A vice-prefeita de Jauru, Enércia Monteiro dos Santos (PSB), virou ré em uma ação penal eleitoral por suposta prática de compra de votos durante as eleições municipais de 2024.
A decisão foi tomada pelo Pleno do Tribunal Regional Eleitoral de Mato Grosso (TRE-MT) nesta segunda-feira (8 de junho de 2026), após recurso apresentado pelo Ministério Público Eleitoral (MPE).
A denúncia havia sido rejeitada em outubro de 2025 pelo juiz da 41ª Zona Eleitoral, Dimitri Teixeira Moreira dos Santos. Na ocasião, o magistrado entendeu que não havia provas mínimas suficientes para demonstrar a materialidade e a autoria do crime previsto no artigo 299 do Código Eleitoral.

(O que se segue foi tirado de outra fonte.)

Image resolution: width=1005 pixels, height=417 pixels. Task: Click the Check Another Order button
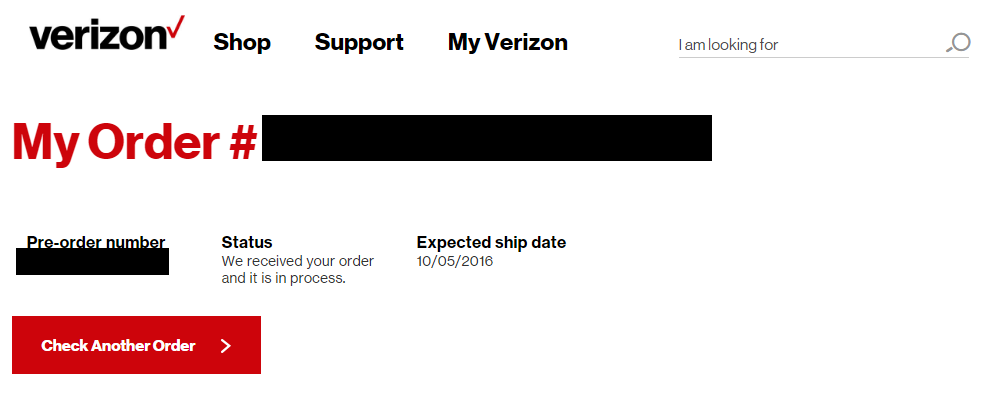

Ao analisar o recurso do MPE, o juiz-membro Jean Garcia de Freitas Bezerra concluiu que o inquérito policial reúne elementos suficientes para justificar a abertura da ação penal. Segundo o voto, há depoimentos, registros telefônicos, vídeos e apreensões que indicam possível captação ilícita de votos.
De acordo com a denúncia, no dia 3 de outubro de 2024, policiais civis monitoraram a residência de Enércia após receberem informações sobre suposta distribuição de dinheiro a eleitores.
Durante a ação, uma eleitora foi abordada ao sair do imóvel e estava com R$ 500 em espécie, além de materiais de campanha do então candidato a prefeito Valdeci José de Souza, conhecido como “Passarinho” (União), da própria Enércia e de candidatos a vereador da coligação.
Conforme os autos, a mulher declarou à polícia que teria recebido os R$ 500 diretamente da então candidata a vice-prefeita em troca de voto, comparecimento a um comício eleitoral e realização de campanha em sua comunidade. Ela também afirmou que haveria promessa de pagamento de outro valor após o evento.
A investigação aponta ainda que a eleitora teria recebido santinhos de diversos candidatos para buscar apoio de outras pessoas. Dados extraídos do telefone celular da testemunha indicariam comunicações diretas entre ela e Enércia relacionadas ao suposto aliciamento eleitoral.
Durante busca realizada no imóvel da vice-prefeita, os policiais apreenderam quatro folhas de cheque assinadas em branco. Também foram encontradas quantias em dinheiro com assessores e secretários municipais que estavam no local. Somados, os valores apreendidos chegaram a aproximadamente R$ 5 mil.
Para o TRE-MT, os elementos reunidos nesta fase são suficientes para o recebimento da denúncia. A decisão não representa condenação, mas autoriza a abertura da ação penal eleitoral, etapa em que serão produzidas provas e ouvidas testemunhas para apuração definitiva dos fatos.